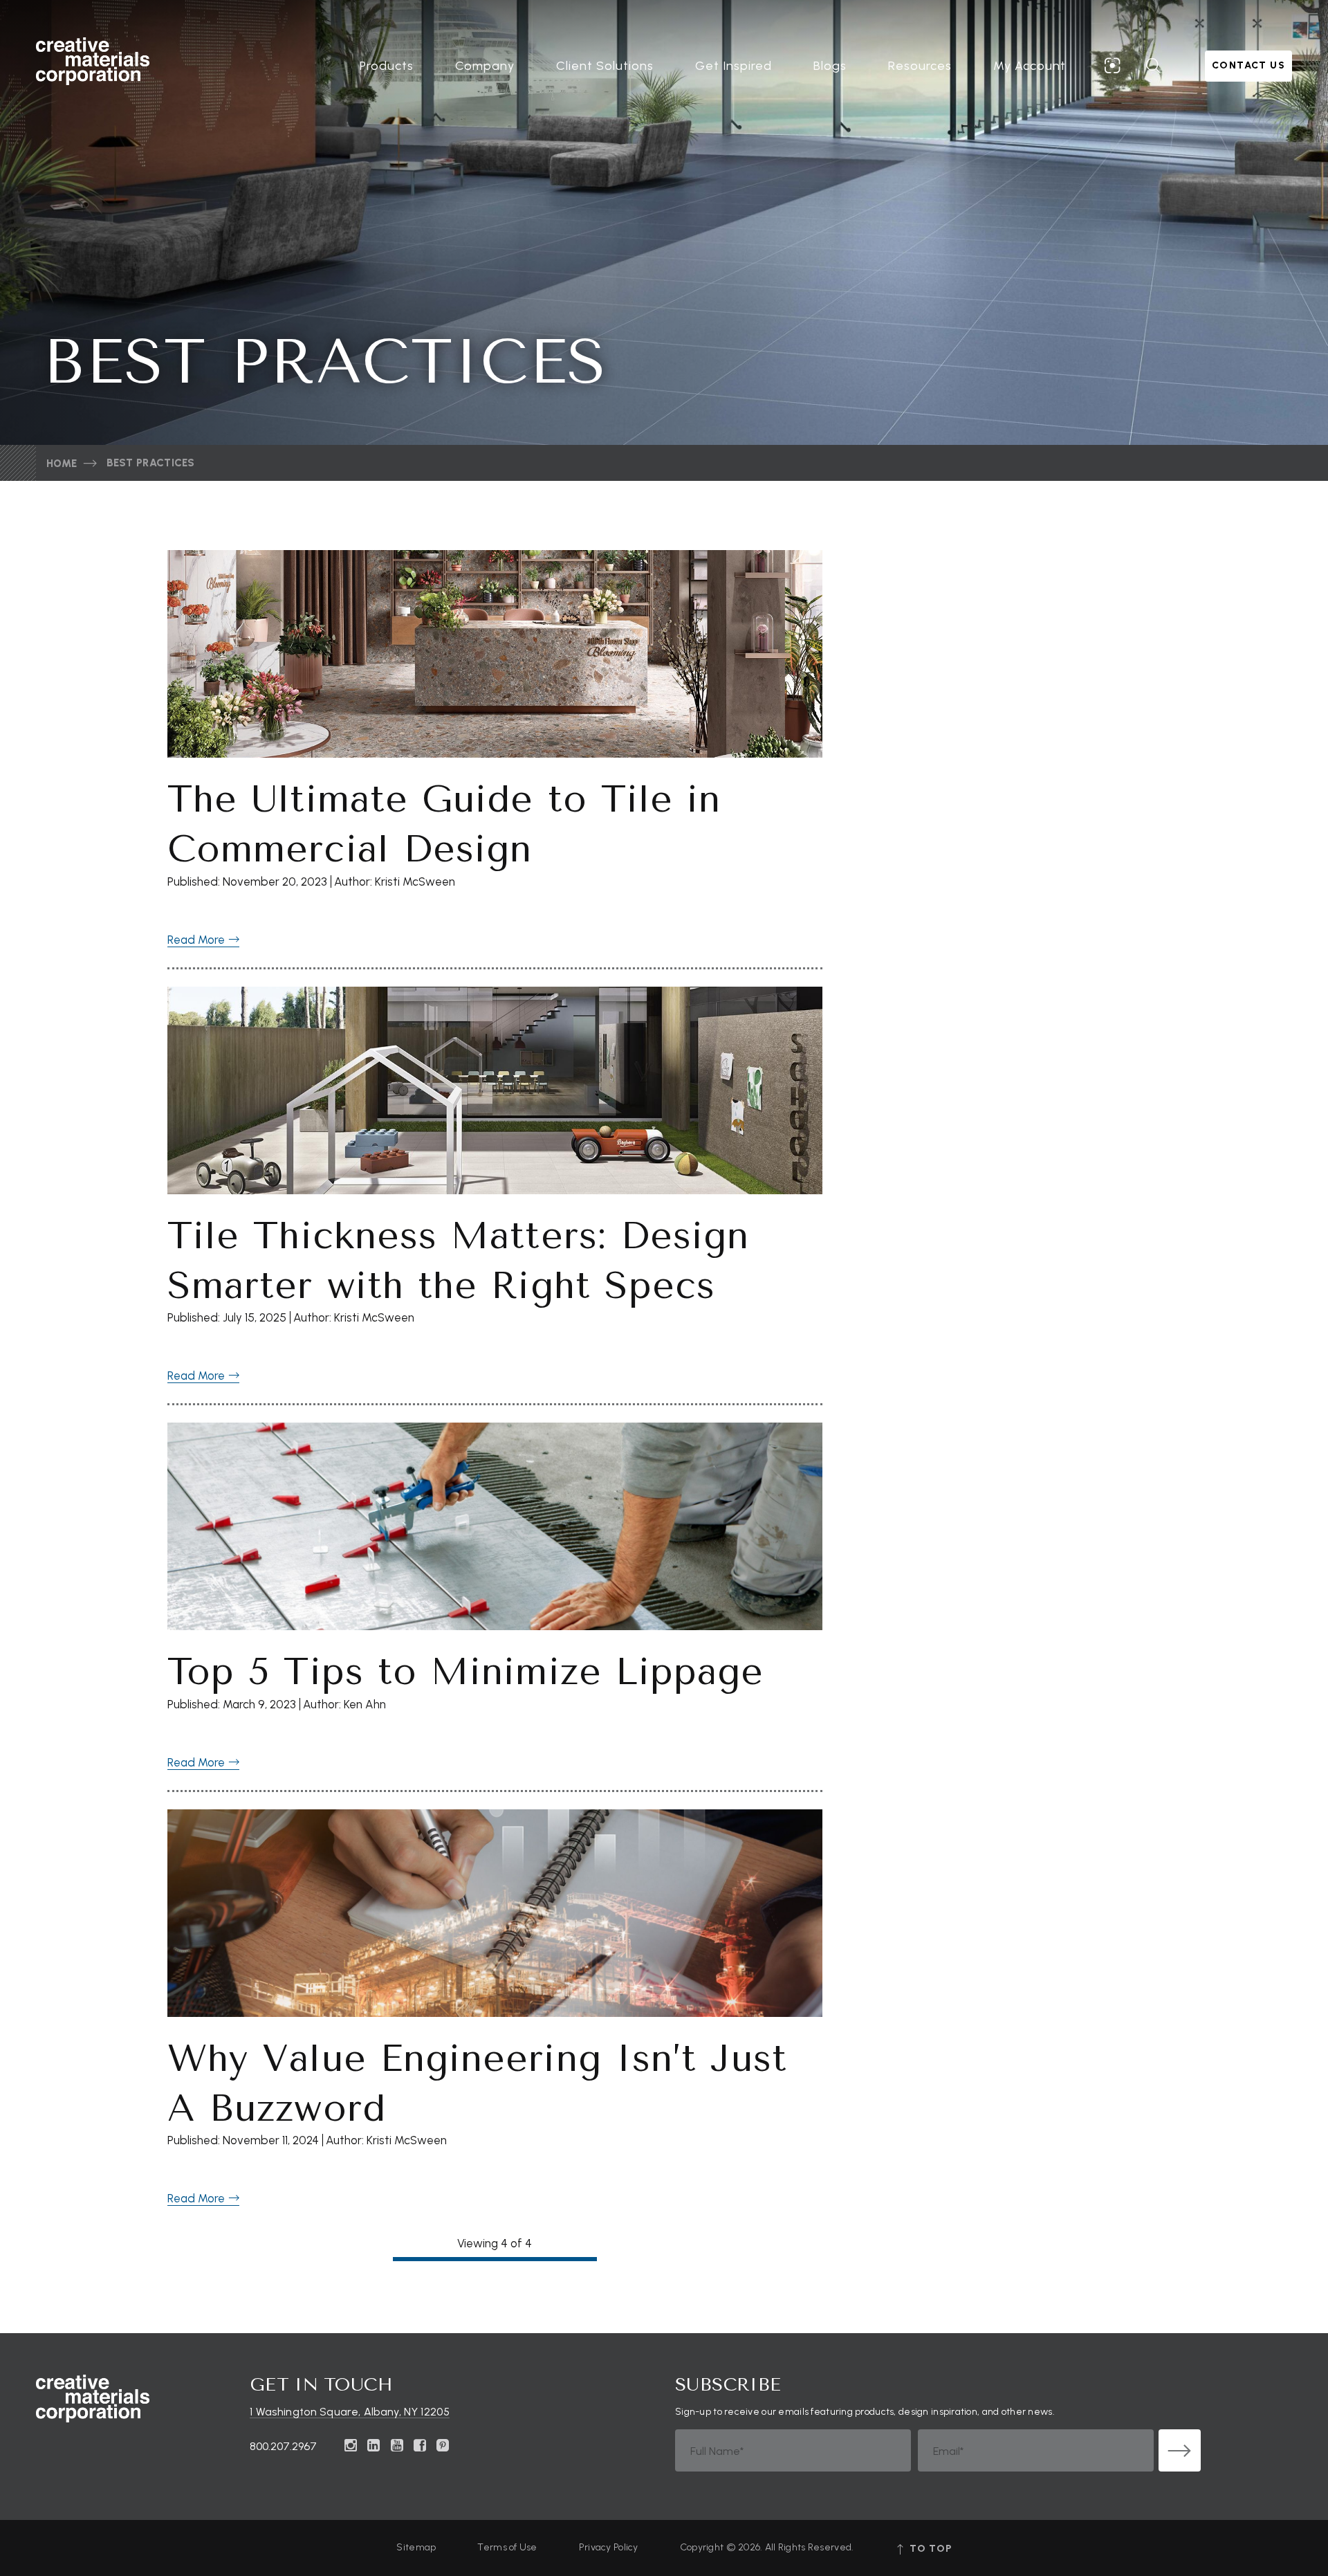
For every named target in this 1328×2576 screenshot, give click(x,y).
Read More (197, 940)
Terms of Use (507, 2547)
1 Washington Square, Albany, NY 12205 (350, 2412)
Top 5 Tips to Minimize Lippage (465, 1672)
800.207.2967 (283, 2446)
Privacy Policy (608, 2547)
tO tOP (929, 2549)
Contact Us (1248, 65)
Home (61, 463)
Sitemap (416, 2547)
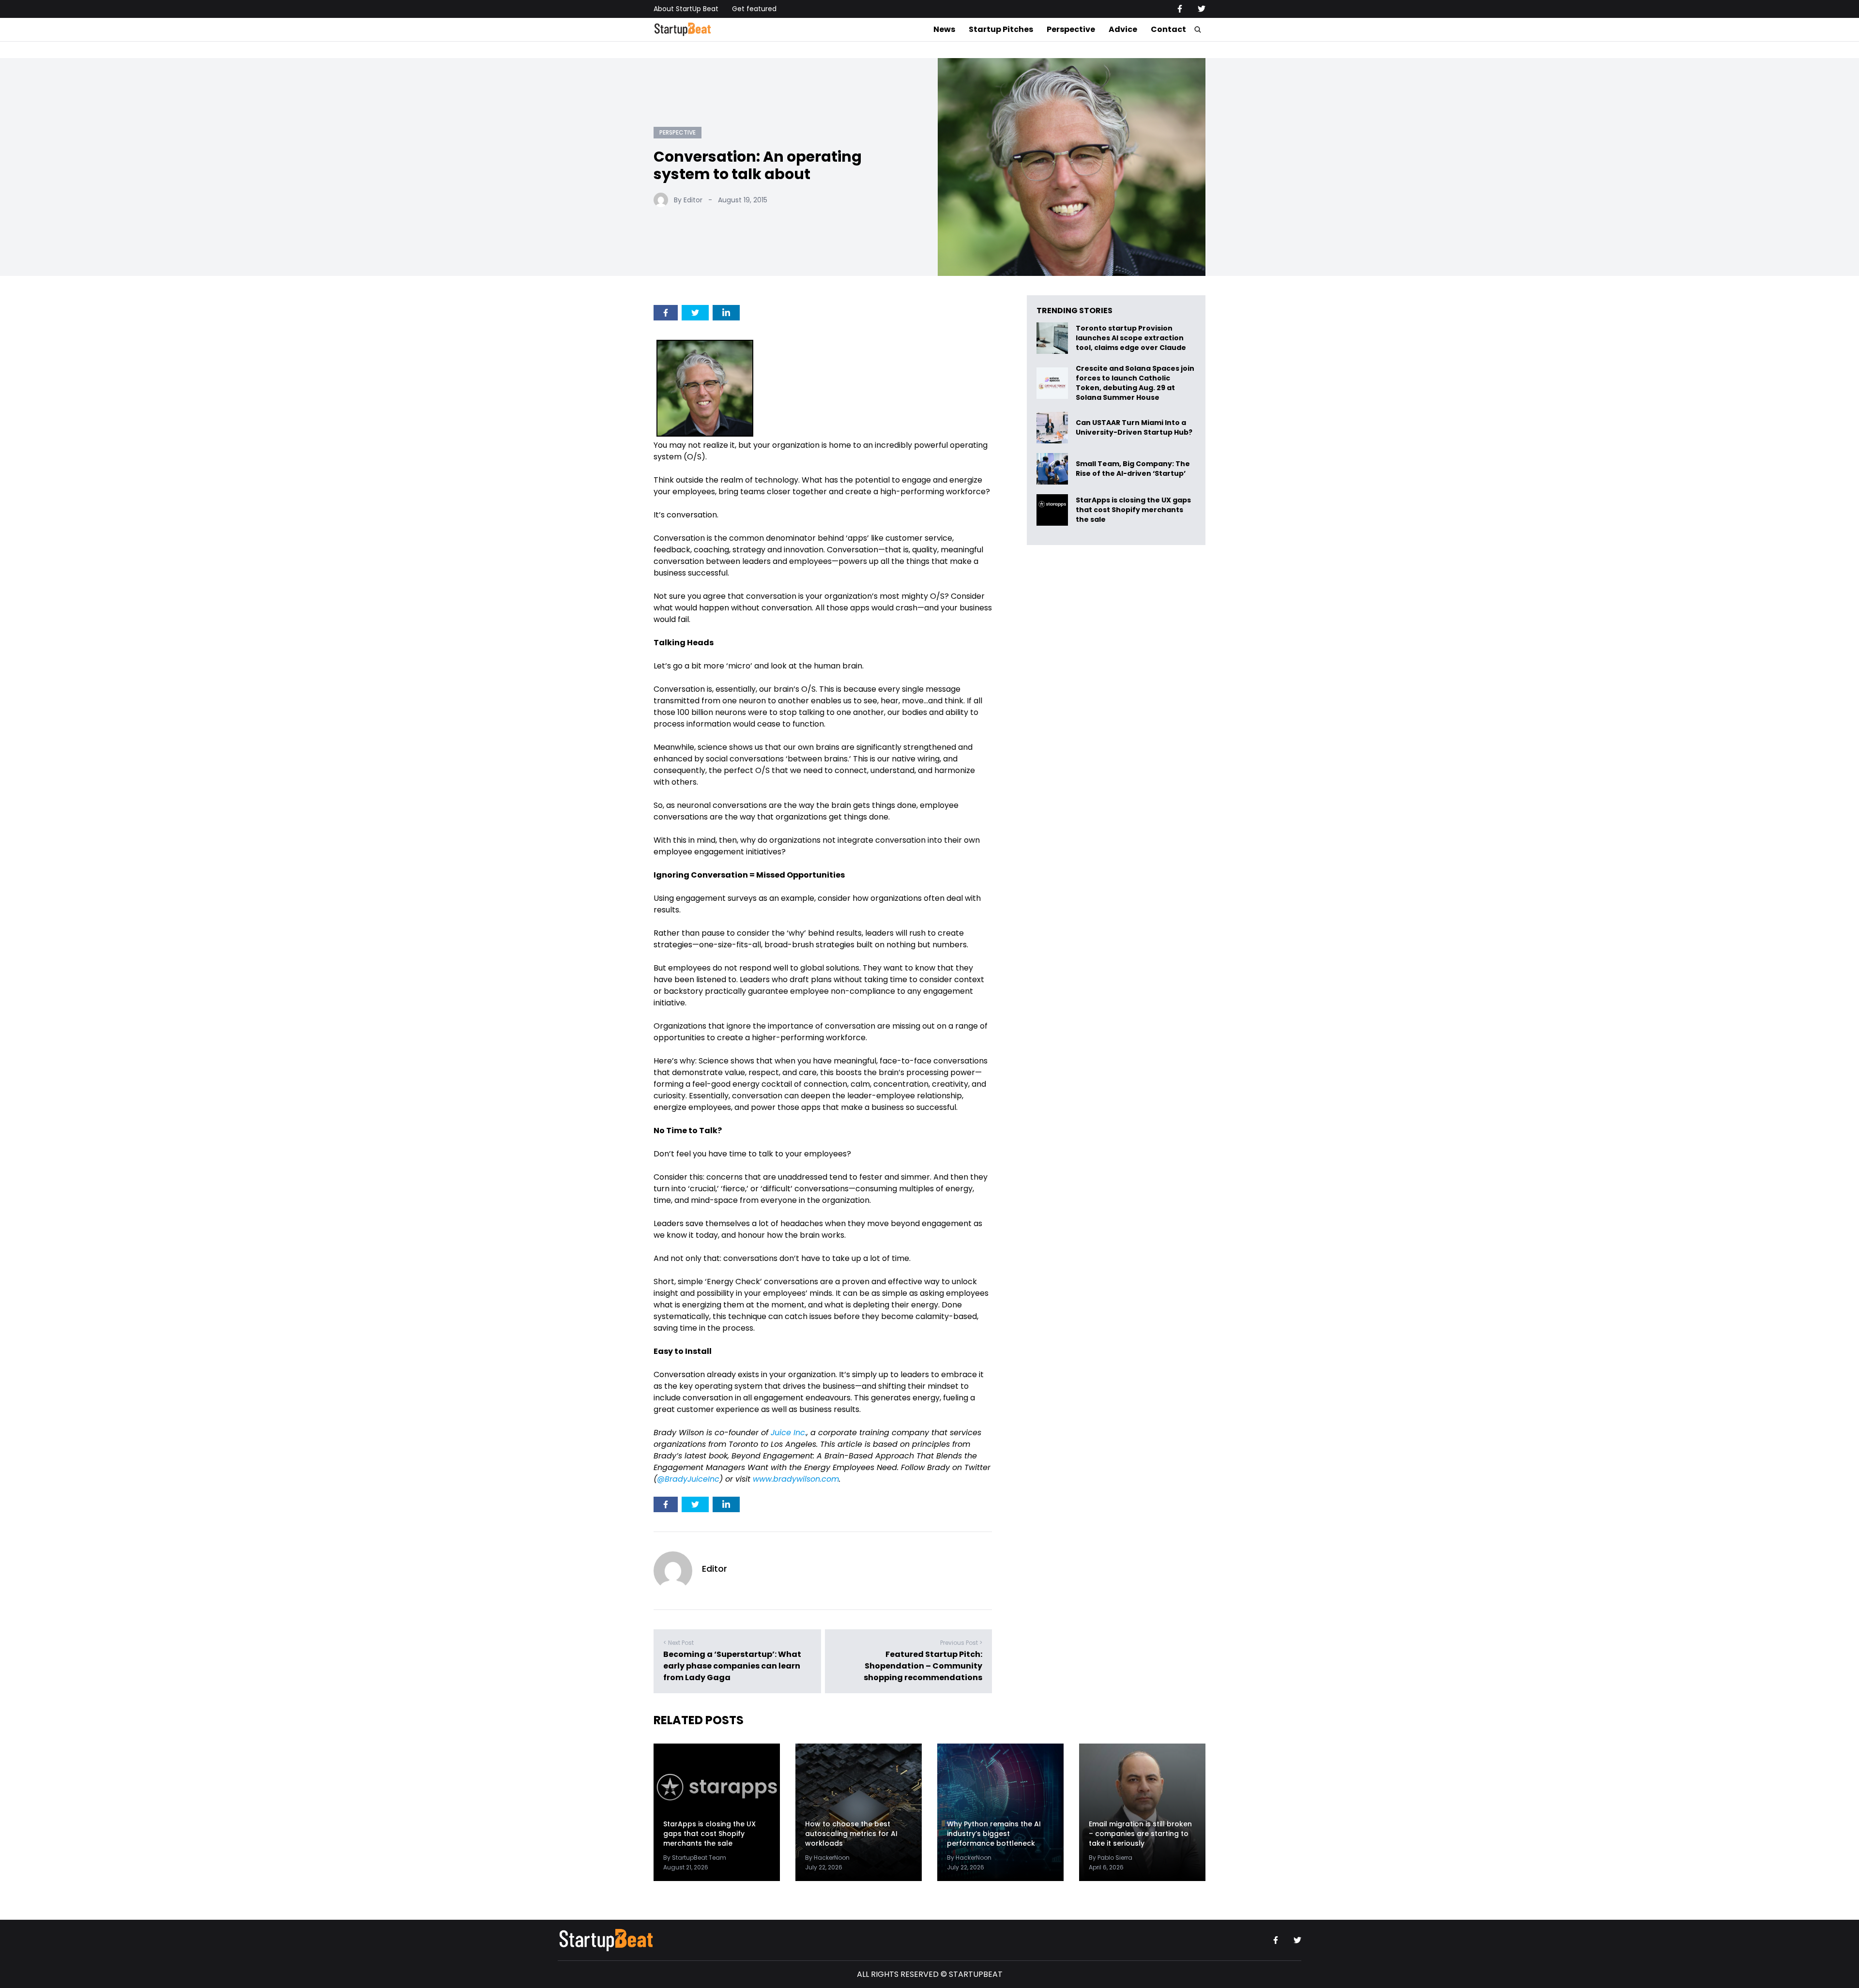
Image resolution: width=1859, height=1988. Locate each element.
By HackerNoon (827, 1857)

● Goal of the exercise
The full material above must be output verbatim, minus any pictures.

● Expected output
For every named target in this 1328×2576 screenshot, give click(x,y).
Read More (197, 940)
Terms of Use (507, 2547)
1 Washington Square, Albany, NY 12205 (350, 2412)
Top 5 Tips to Minimize Lippage (465, 1672)
800.207.2967 (283, 2446)
Privacy Policy (608, 2547)
tO tOP (929, 2549)
Contact Us (1248, 65)
Home (61, 463)
Sitemap (416, 2547)
Image resolution: width=1859, height=1988. Locate each element.
By HackerNoon (827, 1857)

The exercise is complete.